Exercise prompt: Once you have read the records, write them out again exactly.

[Raw data Boundary: Start]

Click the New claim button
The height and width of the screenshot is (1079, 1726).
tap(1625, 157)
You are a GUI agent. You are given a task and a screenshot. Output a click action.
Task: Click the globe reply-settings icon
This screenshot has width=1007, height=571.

[Raw data Boundary: End]

Answer to this task:
Click the New claim button
The height and width of the screenshot is (1079, 1726).
tap(1625, 157)
You are a GUI agent. You are given a task and a screenshot. Output a click action.
Task: Click the globe reply-settings icon
This screenshot has width=1007, height=571.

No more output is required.